DIRECTIONS
Select from the records below every line that has the word "agent" in it.

========================================================================

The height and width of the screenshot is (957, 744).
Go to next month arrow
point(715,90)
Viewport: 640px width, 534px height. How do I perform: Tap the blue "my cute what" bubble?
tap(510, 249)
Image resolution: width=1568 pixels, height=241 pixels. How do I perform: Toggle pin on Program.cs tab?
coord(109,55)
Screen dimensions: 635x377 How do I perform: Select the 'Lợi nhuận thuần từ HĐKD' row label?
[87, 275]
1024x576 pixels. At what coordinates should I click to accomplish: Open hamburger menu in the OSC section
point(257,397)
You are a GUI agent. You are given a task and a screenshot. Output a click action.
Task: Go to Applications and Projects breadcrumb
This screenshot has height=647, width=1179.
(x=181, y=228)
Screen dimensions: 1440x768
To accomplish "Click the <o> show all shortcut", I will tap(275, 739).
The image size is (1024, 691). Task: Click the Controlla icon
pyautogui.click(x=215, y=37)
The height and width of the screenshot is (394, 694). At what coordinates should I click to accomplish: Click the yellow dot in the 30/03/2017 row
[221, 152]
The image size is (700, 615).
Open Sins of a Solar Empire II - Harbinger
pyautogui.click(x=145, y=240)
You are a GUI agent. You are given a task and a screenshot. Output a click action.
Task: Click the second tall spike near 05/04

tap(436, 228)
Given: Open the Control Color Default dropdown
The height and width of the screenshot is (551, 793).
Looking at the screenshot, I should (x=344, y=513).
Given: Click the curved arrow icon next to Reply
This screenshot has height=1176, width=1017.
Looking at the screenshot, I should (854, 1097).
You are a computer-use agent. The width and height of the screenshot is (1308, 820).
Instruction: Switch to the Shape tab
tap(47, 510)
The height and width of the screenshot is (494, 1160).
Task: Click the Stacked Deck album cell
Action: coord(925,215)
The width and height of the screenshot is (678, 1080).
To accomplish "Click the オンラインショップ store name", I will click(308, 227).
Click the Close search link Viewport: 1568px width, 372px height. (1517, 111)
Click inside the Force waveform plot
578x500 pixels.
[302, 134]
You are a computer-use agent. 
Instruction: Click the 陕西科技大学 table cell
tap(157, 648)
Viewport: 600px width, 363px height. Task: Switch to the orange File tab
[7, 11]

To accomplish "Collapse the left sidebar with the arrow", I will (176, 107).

========================================================================

COMPLETED EXERCISE
You are a GUI agent. You are given a task and a screenshot. Output a click action.
You are a GUI agent. You are given a task and a screenshot. Output a click action.
You are a computer-use agent. The width and height of the screenshot is (1308, 820).
You are a computer-use agent. 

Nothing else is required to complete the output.